40. a kind of pharmaceutical composition for being formulated as the treatment hyperglycemia for being applied to people's object, the composition include tan Sour dihydrate compound is spent, wherein the composition provides the drop of maximum average glucose concentration in blood plasma within a period of time It is low.

41. a kind of method for treating hyperglycemia, it includes spending comprising tan using according to claim 1 to object The composition of sour dihydrate compound, wherein that maximum average glucose in blood plasma is provided within a period of time is dense for the composition The reduction of degree.

42. a kind of pharmaceutical composition for being formulated as the treatment glucose metabolism disorders for being applied to people's object, the composition Comprising ellagic acid dihydrate compound, wherein that maximum average glucose in blood plasma is provided within a period of time is dense for the composition The reduction of degree.

43. a kind of method for treating glucose metabolism disorders, methods described includes applying according to claim 1 group Compound, wherein the composition provides the reduction of maximum average glucose concentration in blood plasma within a period of time.

44. a kind for the treatment of obesity or the pharmaceutical composition of control body weight being formulated as being applied to object, the composition Include ellagic acid dihydrate compound.

45. pharmaceutical composition according to claim 44, wherein the composition is formulated as after the treatment of 30 days, there is provided The weight loss of object body weight at least 5%, at least 8%, at least 10% or more or at least 20%.

46. pharmaceutical composition according to claim 44, wherein the object is administered every kg objects 0.001mg extremely daily 100mg ellagic acid dihydrates.

47. a kind of pharmaceutical composition for being formulated as the treatment glucose metabolism disorders for being applied to people's object, the composition Include the ellagic acid dihydrate compound from Punica granatum L. extract with 95% or bigger purity.

48. a kind of be formulated as including tan to the stabilizing pharmaceutical composition of mammalian object subcutaneous administration, the composition Spend sour dihydrate compound.

49. stabilizing pharmaceutical composition according to claim 48, wherein the mammalian object is people's object.

50. stabilizing pharmaceutical composition according to claim 48, wherein the mammalian object is veterinary science object.

51. stabilizing pharmaceutical composition according to claim 48, wherein the mammalian object is Canidae object or cat Section's object.

52. a kind for the treatment of hyperglycemia or the pharmaceutical composition of control body weight being formulated as being applied to people's oral, institute State composition and include ellagic acid dihydrate compound.

53. a kind of method for the treatment of target, it includes applying the ellagic acid dihydrate compound of effective dose, wherein institute to object State the increase that ellagic acid dihydrate compound provides AKT and phosphorylation AKT ratios in cell.

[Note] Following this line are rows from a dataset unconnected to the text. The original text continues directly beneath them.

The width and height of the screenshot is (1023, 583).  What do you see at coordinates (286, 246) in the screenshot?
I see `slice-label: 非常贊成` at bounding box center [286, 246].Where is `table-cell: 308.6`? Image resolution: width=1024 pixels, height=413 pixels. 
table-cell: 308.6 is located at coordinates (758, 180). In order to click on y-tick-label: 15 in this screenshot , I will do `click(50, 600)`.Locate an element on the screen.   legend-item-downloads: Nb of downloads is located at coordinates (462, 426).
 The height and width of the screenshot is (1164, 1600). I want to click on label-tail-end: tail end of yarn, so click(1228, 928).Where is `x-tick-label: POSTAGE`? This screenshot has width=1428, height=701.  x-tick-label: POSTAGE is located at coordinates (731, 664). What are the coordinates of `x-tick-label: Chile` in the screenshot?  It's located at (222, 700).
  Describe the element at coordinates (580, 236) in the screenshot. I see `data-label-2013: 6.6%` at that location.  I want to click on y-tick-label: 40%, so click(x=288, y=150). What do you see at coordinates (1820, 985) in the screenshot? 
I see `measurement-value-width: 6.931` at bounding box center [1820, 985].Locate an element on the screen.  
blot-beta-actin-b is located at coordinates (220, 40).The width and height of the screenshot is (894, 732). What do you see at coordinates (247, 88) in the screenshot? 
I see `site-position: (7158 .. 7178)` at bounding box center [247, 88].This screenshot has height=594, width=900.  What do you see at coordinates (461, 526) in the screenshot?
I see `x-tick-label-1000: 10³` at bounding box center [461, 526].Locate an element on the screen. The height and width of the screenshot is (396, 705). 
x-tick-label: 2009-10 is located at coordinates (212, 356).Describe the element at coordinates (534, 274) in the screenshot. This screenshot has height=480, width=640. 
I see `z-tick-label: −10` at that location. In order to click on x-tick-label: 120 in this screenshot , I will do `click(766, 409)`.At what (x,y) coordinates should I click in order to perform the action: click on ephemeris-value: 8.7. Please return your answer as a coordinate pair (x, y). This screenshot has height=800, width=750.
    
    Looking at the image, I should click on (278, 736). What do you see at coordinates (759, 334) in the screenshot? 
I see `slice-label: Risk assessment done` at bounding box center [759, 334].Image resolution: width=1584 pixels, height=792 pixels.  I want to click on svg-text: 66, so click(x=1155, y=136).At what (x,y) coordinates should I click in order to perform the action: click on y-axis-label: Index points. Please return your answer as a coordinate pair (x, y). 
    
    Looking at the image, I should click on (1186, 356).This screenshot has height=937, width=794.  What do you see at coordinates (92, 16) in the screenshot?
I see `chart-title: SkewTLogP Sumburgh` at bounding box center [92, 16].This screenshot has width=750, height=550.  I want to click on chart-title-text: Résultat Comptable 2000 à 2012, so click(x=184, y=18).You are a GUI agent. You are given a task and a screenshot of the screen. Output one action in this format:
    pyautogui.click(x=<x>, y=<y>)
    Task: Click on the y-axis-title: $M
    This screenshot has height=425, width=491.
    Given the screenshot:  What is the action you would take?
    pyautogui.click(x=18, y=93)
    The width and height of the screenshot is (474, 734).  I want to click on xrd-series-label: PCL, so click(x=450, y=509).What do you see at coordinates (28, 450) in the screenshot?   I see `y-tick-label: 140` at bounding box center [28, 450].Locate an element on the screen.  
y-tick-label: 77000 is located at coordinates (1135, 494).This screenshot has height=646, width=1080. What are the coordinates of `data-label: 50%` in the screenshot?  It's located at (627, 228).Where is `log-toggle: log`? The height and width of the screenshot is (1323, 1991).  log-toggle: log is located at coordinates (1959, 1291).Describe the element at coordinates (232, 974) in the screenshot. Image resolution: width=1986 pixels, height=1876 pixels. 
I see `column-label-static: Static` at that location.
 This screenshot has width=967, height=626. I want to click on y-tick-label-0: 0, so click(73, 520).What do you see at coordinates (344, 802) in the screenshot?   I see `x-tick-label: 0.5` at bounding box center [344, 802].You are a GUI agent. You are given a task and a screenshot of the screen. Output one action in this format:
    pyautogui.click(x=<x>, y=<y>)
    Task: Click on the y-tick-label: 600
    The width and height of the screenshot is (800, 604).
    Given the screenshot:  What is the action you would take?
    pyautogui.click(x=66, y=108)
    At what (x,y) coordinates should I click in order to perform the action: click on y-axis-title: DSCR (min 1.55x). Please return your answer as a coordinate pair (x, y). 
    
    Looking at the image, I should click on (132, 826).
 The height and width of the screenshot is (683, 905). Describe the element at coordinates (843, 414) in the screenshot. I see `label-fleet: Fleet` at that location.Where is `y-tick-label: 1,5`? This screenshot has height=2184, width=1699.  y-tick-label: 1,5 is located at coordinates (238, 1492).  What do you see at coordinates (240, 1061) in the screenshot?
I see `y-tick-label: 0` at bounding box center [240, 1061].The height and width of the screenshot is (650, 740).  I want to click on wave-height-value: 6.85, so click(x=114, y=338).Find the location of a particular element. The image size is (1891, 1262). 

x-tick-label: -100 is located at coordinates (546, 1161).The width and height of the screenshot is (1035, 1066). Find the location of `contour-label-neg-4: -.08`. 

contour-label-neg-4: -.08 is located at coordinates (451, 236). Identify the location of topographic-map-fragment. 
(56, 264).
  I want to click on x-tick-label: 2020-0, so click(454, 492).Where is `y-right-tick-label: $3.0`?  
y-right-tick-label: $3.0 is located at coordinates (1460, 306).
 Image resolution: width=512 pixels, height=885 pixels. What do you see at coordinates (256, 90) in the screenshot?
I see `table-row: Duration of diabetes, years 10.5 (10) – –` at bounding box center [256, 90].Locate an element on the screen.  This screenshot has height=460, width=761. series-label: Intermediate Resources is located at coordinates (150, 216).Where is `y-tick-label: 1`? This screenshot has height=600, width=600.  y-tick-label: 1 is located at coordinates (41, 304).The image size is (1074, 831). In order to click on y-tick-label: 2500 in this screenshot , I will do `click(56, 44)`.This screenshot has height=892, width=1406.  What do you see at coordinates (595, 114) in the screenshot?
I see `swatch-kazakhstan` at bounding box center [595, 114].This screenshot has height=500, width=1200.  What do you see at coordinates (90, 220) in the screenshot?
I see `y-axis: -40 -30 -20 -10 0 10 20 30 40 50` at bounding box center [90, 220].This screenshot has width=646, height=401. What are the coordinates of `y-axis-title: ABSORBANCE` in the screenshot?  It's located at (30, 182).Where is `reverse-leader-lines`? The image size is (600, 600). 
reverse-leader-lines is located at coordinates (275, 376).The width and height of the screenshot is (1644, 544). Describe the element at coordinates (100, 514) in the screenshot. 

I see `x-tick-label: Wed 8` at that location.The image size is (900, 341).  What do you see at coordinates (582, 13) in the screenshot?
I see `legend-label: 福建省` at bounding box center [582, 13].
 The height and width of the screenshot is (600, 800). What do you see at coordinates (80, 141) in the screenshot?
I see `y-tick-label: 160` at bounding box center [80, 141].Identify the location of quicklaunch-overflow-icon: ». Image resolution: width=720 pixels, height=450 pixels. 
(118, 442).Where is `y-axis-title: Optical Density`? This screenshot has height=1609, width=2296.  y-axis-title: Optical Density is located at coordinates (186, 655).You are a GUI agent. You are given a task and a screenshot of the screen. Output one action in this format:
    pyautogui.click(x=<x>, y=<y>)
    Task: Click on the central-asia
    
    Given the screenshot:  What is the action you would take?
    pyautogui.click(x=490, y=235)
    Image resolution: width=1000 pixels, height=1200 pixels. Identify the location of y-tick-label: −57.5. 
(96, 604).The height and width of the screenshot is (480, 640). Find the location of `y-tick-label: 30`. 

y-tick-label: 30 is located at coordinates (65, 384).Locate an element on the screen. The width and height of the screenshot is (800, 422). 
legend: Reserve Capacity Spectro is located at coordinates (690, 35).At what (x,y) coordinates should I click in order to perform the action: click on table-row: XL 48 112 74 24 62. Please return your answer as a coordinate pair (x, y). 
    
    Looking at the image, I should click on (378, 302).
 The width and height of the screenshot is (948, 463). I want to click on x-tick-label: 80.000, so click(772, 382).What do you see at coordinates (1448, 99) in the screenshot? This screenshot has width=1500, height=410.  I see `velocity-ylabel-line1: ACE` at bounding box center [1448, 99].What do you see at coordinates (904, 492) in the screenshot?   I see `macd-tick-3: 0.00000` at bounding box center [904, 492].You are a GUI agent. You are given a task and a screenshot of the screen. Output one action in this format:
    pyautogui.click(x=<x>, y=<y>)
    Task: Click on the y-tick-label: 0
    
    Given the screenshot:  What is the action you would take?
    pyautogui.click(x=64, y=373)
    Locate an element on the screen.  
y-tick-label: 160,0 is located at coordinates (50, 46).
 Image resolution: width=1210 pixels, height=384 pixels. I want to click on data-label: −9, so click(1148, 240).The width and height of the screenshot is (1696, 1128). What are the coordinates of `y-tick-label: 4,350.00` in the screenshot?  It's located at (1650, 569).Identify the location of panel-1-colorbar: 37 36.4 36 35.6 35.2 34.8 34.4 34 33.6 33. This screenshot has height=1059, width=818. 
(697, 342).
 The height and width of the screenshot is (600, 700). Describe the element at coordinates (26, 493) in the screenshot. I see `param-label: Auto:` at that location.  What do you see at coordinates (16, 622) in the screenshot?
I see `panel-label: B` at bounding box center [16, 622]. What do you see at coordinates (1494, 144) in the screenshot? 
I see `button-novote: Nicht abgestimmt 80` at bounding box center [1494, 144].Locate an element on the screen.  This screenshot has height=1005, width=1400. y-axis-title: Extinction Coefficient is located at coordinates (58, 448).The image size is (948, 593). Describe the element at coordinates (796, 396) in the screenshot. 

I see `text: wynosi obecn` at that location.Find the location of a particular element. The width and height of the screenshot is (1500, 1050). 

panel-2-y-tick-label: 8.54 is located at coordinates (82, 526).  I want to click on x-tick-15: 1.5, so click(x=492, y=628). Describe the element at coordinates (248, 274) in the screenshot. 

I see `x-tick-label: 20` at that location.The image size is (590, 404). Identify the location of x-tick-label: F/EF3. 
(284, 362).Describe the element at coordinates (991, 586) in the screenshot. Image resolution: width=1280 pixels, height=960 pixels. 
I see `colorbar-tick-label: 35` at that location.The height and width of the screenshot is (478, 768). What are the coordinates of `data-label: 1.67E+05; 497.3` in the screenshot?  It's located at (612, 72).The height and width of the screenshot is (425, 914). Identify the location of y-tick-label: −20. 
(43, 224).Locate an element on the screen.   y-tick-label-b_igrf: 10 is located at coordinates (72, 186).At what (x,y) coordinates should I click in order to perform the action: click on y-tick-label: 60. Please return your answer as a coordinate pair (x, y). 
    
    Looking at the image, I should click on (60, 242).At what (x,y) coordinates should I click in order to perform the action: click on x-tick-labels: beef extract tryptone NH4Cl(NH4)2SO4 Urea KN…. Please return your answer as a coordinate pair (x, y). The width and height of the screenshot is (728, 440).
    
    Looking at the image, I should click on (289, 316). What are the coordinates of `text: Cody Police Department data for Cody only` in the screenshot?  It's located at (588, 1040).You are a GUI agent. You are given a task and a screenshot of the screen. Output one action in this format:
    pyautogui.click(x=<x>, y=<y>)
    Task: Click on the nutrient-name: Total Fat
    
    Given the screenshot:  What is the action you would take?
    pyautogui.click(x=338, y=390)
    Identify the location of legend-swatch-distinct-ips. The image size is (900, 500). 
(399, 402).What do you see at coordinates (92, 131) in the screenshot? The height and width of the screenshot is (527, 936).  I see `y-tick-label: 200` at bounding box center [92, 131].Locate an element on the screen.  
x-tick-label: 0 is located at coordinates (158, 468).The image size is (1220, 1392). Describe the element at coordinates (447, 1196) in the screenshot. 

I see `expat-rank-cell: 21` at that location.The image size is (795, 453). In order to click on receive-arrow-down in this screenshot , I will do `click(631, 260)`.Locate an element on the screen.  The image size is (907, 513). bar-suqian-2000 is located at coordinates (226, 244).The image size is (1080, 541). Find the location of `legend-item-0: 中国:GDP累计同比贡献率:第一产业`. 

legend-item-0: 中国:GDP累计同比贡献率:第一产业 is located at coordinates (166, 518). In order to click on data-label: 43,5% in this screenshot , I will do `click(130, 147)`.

54. a kind of method for the treatment of target, it includes applying the ellagic acid dihydrate compound of effective dose, wherein institute to object State the increase that ellagic acid dihydrate compound provides p44/42MAPK and phosphorylation p44/42MAPK ratios in cell.

55. a kind of method for the treatment of target, it includes applying the ellagic acid dihydrate compound of effective dose, wherein institute to object State the increase that ellagic acid dihydrate compound provides filopodia fluctuation at cell surface.

56. a kind of method for the treatment of target, it includes applying the ellagic acid dihydrate compound of effective dose, wherein institute to object State the increase that ellagic acid dihydrate compound provides GLUT4 concentration at cell membrane.